ГЛАВА 11. СПОРЫ ВЕЛИКИХ, КУРЬЕЗЫ БЫТИЯ.
«САМОЕ ПРЕКРАСНОЕ И ГЛУБОКОЕ ПЕРЕЖИВАНИЕ, ВЫПАДАЮЩЕЕ НА ДОЛЮ ЧЕЛОВЕКА, - ОЩУЩЕНИЕ БЕСКОНЕЧНОСТИ, ЛЕЖАЩЕЙ В ОСНОВЕ ИСКУССТВА И НАУКИ. ТОТ, КТО НЕ ИСПЫТАЛ ПОДОБНОГО ЧУВСТВА, КАЖЕТСЯ МНЕ ЕСЛИ НЕ МЕРТВЕЦОМ, ТО, ВО ВСЯКОМ СЛУЧАЕ, СЛЕПЫМ», - Альберт Эйнштейн.
СПРОСИ РАСТЕНИЕ.
В НАУКЕ скрыта ТАЙНА. И, кто желает проникнуть в нее, идет на риск, пытаясь истолковать символы, с помощью которых окружающий мир общается с нами. Так продолжалось от века. Но прагматичное девятнадцатое столетие посмеялось над «туманными» теориями и подвергло остракизму все, неподвластное числу и мере. Припоминает заявление Либиха: «Что не покоится на основах химии, должно быть отвергнуто разумом».

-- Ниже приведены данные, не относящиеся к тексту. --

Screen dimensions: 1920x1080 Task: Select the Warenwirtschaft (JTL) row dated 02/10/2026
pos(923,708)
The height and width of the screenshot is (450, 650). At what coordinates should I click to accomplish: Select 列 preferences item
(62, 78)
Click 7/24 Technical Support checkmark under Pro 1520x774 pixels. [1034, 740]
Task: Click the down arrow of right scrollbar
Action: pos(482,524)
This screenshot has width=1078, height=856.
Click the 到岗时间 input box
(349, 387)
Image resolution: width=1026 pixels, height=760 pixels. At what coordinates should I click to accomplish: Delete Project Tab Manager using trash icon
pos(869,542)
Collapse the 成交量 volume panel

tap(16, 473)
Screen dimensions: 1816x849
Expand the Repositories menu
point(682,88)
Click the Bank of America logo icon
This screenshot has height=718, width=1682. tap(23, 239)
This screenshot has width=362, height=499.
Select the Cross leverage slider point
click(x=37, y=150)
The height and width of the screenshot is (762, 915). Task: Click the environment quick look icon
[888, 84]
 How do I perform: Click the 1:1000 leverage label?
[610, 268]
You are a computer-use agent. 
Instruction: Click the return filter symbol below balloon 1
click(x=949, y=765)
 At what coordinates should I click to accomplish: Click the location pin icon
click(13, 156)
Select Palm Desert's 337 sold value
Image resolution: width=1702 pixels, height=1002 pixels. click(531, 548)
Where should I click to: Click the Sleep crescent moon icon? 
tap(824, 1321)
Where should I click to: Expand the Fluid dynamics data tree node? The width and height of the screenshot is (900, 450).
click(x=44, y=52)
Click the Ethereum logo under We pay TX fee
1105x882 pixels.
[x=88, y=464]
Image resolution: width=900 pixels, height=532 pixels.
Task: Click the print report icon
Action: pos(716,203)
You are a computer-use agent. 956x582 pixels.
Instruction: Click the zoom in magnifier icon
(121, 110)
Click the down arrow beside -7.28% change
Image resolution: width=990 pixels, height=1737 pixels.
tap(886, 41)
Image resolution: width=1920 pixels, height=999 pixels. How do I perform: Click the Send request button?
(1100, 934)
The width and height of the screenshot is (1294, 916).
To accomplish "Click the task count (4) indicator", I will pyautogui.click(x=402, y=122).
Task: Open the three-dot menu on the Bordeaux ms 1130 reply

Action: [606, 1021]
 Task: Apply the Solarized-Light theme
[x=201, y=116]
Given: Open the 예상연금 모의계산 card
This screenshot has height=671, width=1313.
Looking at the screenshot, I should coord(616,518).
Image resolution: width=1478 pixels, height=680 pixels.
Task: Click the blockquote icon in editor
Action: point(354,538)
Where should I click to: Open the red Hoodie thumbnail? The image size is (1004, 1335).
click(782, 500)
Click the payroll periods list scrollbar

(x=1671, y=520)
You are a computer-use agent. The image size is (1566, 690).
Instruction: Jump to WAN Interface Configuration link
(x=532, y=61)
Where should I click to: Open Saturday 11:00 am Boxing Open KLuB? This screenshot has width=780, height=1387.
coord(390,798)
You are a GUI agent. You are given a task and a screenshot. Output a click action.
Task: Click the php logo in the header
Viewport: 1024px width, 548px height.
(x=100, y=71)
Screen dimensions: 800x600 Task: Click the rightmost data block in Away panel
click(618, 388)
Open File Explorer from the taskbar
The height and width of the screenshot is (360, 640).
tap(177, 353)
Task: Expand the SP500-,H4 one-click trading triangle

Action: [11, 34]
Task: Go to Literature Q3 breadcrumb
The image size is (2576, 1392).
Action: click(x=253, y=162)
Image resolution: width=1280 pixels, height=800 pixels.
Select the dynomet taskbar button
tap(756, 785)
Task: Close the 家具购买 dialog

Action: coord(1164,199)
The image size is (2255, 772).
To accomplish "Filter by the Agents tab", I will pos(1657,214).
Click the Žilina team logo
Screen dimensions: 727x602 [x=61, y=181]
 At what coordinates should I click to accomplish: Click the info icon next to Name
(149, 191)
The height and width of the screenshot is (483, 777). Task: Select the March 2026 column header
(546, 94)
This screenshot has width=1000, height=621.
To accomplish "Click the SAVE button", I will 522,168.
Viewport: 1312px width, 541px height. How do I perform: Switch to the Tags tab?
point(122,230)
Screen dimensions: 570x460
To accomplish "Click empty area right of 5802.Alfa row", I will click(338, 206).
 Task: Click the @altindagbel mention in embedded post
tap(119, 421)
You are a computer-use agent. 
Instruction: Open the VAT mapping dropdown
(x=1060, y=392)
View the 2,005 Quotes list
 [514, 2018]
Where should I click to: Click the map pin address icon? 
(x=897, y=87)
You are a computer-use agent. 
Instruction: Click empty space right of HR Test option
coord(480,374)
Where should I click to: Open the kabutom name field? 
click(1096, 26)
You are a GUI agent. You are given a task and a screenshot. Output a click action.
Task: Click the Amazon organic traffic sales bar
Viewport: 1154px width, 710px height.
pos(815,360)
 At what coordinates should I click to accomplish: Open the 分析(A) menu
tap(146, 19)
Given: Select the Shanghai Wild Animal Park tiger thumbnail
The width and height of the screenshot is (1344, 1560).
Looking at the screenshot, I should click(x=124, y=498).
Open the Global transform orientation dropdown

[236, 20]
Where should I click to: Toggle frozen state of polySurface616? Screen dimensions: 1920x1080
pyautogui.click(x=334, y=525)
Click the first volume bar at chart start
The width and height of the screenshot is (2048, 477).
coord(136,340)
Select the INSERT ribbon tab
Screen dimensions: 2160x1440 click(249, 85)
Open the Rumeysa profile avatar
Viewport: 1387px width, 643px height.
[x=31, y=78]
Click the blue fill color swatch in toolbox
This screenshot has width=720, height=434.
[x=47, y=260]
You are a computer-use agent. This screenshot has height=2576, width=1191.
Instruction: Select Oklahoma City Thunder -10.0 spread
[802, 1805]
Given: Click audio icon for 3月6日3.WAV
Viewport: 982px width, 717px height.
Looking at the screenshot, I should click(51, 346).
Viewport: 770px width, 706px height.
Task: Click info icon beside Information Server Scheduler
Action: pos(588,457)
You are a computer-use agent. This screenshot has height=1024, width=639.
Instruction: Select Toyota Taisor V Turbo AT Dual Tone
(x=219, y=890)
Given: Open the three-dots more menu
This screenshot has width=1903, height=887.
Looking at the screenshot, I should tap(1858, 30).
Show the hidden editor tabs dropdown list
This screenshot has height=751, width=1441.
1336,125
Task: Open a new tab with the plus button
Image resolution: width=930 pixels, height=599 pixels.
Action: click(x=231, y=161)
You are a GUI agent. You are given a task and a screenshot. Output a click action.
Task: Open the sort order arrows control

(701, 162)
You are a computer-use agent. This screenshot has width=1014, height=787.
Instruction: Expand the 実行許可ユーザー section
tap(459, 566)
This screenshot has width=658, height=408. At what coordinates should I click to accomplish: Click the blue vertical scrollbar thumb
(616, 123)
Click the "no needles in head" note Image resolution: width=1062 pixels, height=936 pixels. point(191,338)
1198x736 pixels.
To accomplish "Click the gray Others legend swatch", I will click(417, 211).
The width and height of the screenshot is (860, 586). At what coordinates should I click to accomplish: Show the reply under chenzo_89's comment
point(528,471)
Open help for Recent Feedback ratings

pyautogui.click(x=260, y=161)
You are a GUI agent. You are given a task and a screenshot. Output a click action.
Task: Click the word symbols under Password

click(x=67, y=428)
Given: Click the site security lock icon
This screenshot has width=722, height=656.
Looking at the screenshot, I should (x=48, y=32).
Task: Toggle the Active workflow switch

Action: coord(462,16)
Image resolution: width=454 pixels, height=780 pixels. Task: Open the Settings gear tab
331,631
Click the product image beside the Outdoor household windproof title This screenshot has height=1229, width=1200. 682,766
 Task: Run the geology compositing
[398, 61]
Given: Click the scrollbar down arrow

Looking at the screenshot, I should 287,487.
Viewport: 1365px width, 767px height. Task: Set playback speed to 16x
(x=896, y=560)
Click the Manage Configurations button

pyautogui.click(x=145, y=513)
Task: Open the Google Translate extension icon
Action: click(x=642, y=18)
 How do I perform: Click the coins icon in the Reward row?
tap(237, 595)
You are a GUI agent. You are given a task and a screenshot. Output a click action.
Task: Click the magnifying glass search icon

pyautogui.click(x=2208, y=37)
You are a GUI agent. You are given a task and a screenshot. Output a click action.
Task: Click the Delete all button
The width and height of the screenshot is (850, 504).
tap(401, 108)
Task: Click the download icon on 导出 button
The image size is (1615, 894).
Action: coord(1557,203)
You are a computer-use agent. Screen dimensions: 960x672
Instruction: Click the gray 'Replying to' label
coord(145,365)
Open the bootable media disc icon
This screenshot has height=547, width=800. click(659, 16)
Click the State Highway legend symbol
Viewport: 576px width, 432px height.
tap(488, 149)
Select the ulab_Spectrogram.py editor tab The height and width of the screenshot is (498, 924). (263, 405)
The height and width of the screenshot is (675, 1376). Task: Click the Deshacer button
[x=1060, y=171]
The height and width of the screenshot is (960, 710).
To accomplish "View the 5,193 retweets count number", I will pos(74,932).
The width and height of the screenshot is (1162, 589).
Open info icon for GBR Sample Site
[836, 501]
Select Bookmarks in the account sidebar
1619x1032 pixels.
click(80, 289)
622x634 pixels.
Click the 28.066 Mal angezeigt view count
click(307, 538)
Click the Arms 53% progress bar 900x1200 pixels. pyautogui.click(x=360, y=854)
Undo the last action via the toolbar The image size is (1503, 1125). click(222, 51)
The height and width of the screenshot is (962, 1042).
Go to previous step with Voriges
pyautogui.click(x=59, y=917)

Столь же недвусмысленно высказывались физики и математики. Они более не нуждались в «гипотезе Бога», но вместе с ней отказывались признавать явления, выходящие за рамки открытых ими законов. Потому-то долго не находилось человека, осмелившегося взглянуть на природу иначе, чем через стекло колб и пробирок, не старавшегося загнать жизнь в «прокрустово ложе» формул.
Кто бы посмел в тот «век истины и разума» утверждать, будто понимает язык растений и постоянно беседует с ними? Лишь шарлатан или храбрец.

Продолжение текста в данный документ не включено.